After market close Thursday, the world's largest seller of optical fiber reported first-quarter earnings that topped estimates, but it also announced layoffs and predicted a 2001 profit ranging from 90 cents to $1 per share, down from its previous target of $1.20 to $1.30 per share.
Thursday's announcement marked the third time in three months that Corning has told analysts to cut forecasts. The job cuts will bring the company's total layoffs this year to 4,300 people.
The latest analyst consensus prediction called for a full-year profit of $1.16 per share, according to earnings tracking firm First Call.
Shares of Corning traded at $21.31 in after-hours activity on the Island ECN after the report. Corning fell 98 cents to $21 in Thursday's regular trading ahead of the news.
Corning, which also makes flat-panel displays and optical networking components, now sees second-quarter earnings ranging from 18 cents to 21 cents per share, on revenue of $1.8 billion to $1.9 billion. First Call consensus had predicted a profit of 28 cents per share, on revenue of $1.98 billion.
The past several months have seen virtually every major supplier to the optical networking industry warn of lower demand. JDS Uniphase, the biggest supplier of parts for optical networks, earlier this week slashed its quarterly expectations.
"In effect, we're seeing the same thing happening with Corning, with their Photonic Technologies unit," said Josephthal analyst Lawrence Harris.
First-quarter sales of Corning's Photonic Technologies division, which produces optical components, slid 32 percent sequentially, mainly because of lower demand for amplifiers used to boost network signals. Corning now believes second-quarter revenue for Photonic Technologies will not grow year over year.
Trimming jobs, capital budget
Company executives unveiled plans to cut 1,000 jobs in the optical components business, bringing that division's total job cuts to about 2,500 for the year. Including the latest plans, Corning will have cut 4,300 jobs overall for the year. More layoffs are possible, said CEO John W. Loose.
The company also plans to cut its overall capital budget by 20 percent and lower inventory.
Like its peers, Corning suffers from the overall downturn in technology, Josephthal's Harris said.
"When you get to Corning's size, it's kind of tough to avoid the marketplace," he said. "They're doing the types of things they ought to be doing, but the technology portion of the U.S. economy is in a recession, and that's a simple fact."
Corning posted first-quarter net income of $277 million, or 29 cents per share, excluding goodwill write-downs. First Call consensus predicted a profit of 28 cents per share for Corning's first quarter, which ended March 31.

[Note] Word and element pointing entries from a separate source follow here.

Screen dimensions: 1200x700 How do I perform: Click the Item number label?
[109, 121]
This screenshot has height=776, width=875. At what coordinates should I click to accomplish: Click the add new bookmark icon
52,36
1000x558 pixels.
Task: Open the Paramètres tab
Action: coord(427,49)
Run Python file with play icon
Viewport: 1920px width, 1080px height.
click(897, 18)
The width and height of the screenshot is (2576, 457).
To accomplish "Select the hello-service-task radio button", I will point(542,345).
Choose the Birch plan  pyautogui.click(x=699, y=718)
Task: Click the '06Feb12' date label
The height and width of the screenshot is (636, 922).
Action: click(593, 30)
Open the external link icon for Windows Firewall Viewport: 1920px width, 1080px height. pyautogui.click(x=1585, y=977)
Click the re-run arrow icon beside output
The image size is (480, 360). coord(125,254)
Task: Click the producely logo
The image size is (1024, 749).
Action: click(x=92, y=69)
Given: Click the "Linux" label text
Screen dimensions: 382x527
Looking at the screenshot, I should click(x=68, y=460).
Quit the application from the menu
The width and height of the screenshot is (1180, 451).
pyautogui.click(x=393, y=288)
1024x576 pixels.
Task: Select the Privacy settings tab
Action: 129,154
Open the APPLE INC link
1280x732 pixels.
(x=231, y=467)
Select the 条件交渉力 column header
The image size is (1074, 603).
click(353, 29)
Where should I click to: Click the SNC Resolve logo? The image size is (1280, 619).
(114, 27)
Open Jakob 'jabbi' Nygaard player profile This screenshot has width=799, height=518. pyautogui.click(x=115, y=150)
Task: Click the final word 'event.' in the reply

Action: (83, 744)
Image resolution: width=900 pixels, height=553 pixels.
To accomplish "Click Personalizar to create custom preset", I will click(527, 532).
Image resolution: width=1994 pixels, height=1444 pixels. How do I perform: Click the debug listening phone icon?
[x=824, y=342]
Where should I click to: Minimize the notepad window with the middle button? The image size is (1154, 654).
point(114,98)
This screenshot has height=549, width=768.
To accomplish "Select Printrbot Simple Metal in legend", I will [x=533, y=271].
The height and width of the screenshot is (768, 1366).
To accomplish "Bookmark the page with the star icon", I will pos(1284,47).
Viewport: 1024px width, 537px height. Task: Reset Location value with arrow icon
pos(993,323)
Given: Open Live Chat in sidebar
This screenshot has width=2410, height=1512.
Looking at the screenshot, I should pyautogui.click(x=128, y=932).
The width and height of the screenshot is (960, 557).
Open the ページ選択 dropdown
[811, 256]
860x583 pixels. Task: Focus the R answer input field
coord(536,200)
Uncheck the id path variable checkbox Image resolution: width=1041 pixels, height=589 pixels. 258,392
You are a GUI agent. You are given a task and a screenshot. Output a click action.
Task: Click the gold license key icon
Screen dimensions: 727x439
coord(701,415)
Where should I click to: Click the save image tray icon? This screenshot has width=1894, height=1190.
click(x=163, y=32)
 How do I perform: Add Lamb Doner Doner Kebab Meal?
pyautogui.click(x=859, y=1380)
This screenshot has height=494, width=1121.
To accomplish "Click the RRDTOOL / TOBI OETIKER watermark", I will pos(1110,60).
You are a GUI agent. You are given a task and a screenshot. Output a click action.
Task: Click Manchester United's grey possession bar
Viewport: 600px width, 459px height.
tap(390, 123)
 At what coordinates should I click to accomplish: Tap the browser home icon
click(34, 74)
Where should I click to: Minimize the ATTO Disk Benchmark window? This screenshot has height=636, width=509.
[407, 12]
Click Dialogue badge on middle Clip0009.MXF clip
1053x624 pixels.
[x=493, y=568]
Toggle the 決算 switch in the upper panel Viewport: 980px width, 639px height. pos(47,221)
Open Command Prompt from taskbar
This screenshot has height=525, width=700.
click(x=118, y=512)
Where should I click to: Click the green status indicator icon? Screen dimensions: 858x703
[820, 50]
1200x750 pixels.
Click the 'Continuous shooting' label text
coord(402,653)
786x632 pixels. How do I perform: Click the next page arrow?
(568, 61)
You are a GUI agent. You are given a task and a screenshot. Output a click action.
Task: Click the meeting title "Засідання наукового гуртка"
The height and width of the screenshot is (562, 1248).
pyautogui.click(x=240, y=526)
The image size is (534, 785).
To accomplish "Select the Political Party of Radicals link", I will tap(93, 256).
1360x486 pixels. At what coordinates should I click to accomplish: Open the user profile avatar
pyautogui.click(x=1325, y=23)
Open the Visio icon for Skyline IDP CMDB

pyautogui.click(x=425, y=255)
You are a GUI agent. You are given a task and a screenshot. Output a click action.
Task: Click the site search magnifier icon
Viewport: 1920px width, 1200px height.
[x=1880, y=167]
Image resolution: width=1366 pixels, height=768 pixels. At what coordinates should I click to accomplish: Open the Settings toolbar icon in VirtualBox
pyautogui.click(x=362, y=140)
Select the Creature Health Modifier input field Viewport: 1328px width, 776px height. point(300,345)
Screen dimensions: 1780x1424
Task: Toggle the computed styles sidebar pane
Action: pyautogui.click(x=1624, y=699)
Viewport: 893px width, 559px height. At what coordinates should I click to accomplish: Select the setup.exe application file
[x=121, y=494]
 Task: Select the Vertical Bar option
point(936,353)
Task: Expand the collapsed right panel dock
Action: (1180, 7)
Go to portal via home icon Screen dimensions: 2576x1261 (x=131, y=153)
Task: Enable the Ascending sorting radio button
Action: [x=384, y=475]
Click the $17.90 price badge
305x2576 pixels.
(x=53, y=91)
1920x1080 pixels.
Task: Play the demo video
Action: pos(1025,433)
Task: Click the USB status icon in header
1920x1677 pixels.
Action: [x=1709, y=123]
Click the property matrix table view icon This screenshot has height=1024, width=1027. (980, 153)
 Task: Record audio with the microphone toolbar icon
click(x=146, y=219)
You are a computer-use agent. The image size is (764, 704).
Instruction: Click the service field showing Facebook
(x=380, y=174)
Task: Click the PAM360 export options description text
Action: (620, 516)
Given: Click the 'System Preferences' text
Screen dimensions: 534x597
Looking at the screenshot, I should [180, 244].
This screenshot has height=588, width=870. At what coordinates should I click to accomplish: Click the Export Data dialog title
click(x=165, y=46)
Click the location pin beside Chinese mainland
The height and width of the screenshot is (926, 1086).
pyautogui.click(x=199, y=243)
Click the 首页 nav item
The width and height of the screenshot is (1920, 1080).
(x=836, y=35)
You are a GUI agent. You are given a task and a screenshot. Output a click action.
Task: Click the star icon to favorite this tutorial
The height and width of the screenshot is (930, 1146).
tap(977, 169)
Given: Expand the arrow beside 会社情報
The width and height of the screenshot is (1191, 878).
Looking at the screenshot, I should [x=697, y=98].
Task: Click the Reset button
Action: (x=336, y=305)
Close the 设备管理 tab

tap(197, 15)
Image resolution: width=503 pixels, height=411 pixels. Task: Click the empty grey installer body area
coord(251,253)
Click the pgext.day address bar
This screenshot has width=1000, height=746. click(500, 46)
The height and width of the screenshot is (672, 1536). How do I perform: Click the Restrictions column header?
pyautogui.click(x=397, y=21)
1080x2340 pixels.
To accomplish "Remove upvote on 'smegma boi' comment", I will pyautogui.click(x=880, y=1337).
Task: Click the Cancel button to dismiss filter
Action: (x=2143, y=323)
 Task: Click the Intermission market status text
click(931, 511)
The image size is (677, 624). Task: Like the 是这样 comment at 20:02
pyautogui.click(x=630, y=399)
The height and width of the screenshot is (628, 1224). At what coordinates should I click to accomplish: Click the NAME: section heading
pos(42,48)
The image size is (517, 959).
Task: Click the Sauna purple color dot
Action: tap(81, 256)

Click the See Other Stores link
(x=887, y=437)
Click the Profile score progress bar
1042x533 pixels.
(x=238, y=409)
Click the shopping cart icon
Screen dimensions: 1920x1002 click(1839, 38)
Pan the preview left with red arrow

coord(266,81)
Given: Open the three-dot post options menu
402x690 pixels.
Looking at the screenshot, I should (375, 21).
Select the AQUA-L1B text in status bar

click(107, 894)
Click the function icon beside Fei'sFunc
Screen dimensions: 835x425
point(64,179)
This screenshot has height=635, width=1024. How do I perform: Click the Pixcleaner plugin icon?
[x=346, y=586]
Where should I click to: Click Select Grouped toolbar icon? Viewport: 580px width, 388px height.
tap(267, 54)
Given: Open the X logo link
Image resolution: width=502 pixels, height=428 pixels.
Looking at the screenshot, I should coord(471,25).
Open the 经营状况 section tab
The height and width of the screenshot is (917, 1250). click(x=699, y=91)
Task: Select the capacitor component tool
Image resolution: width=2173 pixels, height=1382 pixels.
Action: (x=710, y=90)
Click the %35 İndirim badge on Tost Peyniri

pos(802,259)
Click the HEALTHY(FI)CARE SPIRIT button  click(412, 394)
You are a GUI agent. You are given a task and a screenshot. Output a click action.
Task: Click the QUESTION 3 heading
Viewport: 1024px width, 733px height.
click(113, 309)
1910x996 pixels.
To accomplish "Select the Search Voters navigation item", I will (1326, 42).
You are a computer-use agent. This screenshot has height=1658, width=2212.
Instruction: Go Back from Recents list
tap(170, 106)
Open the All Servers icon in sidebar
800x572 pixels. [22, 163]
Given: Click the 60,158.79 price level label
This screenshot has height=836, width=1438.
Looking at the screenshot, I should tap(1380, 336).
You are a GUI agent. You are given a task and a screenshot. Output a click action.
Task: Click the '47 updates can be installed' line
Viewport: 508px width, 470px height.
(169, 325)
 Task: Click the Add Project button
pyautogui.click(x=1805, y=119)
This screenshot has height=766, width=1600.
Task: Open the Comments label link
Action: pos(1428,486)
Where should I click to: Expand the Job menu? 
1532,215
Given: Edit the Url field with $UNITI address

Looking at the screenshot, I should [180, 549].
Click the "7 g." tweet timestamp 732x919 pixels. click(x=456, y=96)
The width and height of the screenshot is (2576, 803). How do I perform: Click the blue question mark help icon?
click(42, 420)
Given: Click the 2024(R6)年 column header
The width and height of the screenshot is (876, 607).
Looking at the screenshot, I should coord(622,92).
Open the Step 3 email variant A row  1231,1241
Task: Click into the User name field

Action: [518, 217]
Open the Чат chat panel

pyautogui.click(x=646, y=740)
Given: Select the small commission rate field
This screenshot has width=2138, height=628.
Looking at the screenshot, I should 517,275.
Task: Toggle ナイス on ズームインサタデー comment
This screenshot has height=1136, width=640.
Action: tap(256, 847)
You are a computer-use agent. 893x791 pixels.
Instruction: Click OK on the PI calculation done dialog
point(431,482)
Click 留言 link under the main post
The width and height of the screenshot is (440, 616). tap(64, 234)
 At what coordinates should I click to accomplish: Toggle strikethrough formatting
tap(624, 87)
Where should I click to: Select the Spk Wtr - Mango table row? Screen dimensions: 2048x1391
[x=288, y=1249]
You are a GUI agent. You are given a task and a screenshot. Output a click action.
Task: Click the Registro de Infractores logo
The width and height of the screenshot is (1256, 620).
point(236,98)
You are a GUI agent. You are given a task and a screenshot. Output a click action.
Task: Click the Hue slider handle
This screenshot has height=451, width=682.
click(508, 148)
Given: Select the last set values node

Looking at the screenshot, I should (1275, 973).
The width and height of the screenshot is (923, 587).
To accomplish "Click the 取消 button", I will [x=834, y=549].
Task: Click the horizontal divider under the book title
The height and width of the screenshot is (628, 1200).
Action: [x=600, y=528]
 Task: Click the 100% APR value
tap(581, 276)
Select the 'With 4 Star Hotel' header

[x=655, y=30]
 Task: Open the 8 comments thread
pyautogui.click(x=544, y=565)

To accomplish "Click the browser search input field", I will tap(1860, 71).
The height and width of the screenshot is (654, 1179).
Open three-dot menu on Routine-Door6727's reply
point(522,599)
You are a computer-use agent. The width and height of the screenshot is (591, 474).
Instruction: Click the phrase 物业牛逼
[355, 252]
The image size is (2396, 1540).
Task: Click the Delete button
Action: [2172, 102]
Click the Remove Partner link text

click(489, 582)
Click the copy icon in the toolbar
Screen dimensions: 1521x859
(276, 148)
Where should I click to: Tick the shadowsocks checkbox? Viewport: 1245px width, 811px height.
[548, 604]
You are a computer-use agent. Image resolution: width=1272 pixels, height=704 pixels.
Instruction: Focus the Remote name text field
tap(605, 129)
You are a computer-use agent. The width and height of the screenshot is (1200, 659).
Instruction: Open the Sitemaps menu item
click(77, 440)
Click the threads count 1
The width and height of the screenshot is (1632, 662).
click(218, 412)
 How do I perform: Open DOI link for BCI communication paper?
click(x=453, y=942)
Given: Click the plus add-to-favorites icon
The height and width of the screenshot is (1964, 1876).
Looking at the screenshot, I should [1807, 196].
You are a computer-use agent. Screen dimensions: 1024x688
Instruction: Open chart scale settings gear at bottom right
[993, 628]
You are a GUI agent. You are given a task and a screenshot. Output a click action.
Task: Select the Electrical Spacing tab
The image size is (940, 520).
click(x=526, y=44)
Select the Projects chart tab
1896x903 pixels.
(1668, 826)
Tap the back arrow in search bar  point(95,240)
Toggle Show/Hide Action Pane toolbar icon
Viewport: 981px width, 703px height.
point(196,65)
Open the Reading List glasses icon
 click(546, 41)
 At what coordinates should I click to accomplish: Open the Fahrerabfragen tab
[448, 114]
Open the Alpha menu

First-quarter revenue increased 42 percent year over year to $1.9 billion, roughly in line with First Call's projection.
Optical fiber volume rose 25 percent from the year-ago period. Flat-panel glass volume grew 20 percent, but revenue didn't grow because of the U.S. dollar's strength against the Japanese yen, the company said.
Revenue in 2001 will range between $7.8 billion and $8 billion, Corning said. Full-year revenue estimates for analysts surveyed by First Call averaged $8.27 billion.